Situés au 58 chemin de Montay, en bordure de la rivière Selle, les anciens abattoirs du Cateau-Cambrésis témoignent d’un riche passé et d’une évolution marquée par les besoins de chaque époque. Inaugurés le 12 mai 1859, ils ont traversé les siècles en connaissant trois grandes transformations.

Une réponse aux enjeux sanitaires du XIXᵉ siècle
Au début du XIXᵉ siècle, les pratiques d’abattage étaient encore peu réglementées. Les boucheries tuaient les bêtes à proximité de leurs établissements, exposant les habitants à des problèmes d’hygiène et à des risques sanitaires. C’est dans ce contexte qu’en 1810, Napoléon impose des règles strictes pour encadrer l’abattage des animaux. La crise de choléra de 1832, qui fit plus de 100 000 victimes en France, intensifie cette volonté de centraliser et sécuriser ces activités.

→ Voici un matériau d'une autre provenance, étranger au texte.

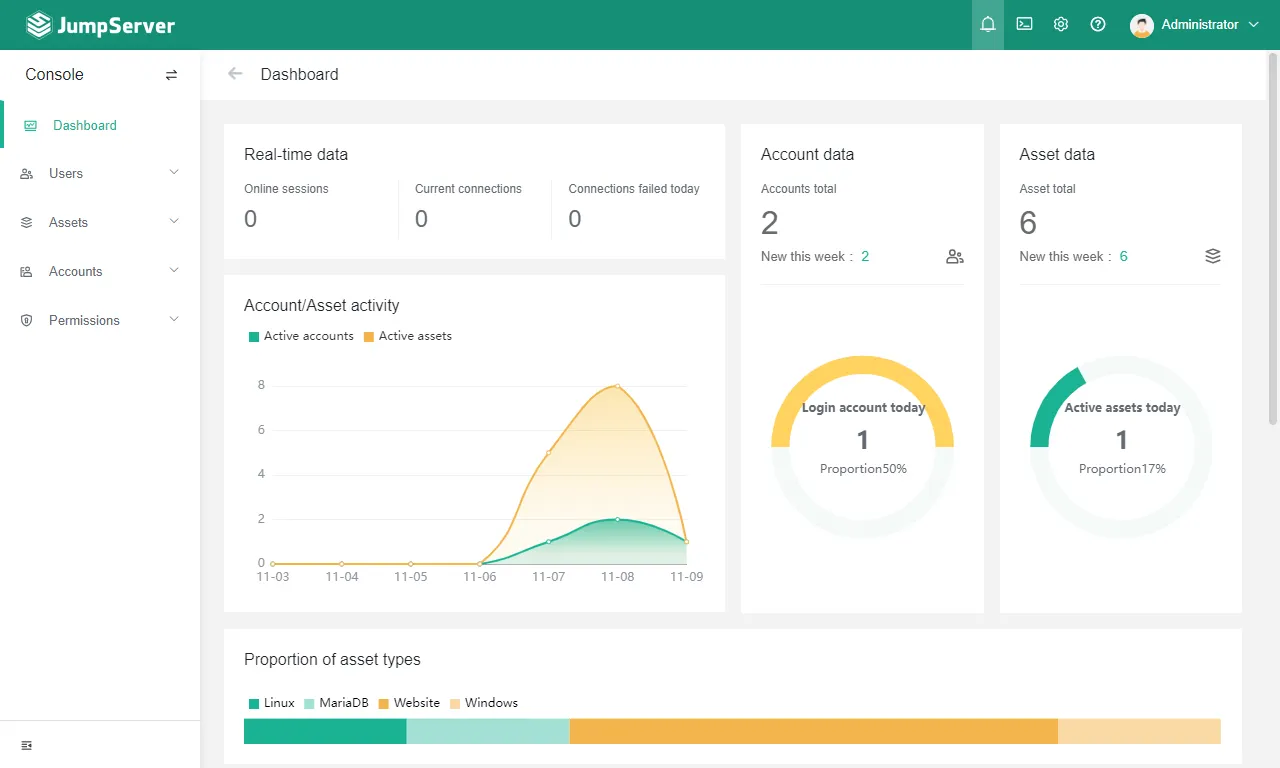Click the new accounts this week count
The width and height of the screenshot is (1280, 768).
(865, 257)
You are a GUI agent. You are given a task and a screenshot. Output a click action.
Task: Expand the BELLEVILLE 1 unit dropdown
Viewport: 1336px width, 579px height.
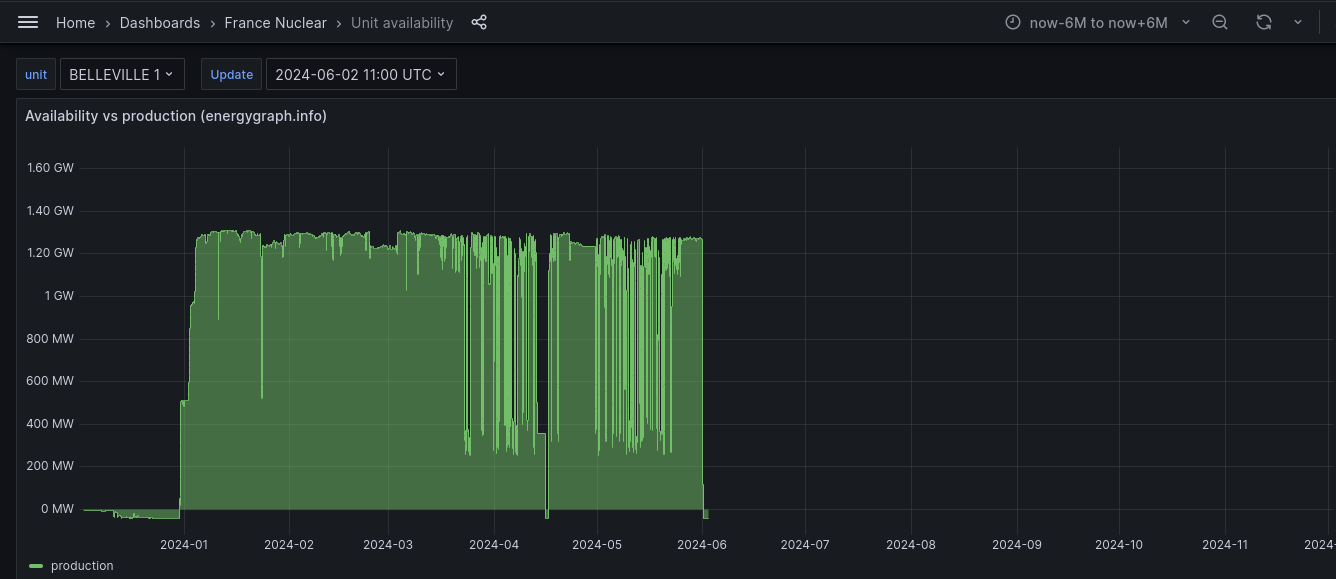click(x=122, y=74)
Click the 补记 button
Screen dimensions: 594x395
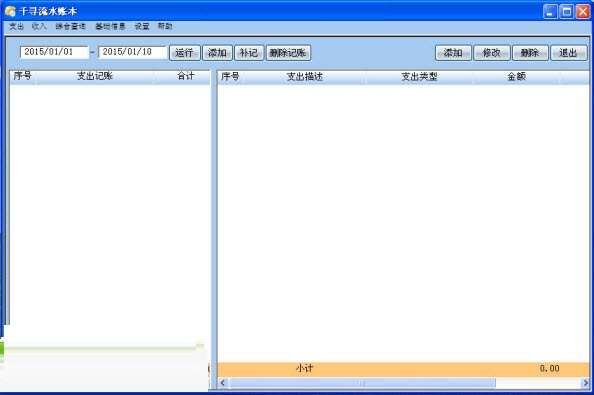click(x=249, y=53)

C’est sous l’impulsion d’Auguste Seydoux, alors maire du Cateau-Cambrésis, que la construction des abattoirs municipaux est décidée. Conçus par l’architecte valenciennois Casimir Pétiaux, ces bâtiments de briques élégants et fonctionnels voient le jour en 1859. Avec une superficie de 11 500 m², l’installation est pensée pour faciliter le travail des bouchers tout en garantissant des conditions sanitaires optimales. Cependant, à l’époque, les rejets des abattoirs, tels que les graisses et eaux usées, étaient directement déversés dans la rivière Selle, reflet des pratiques courantes de l’époque.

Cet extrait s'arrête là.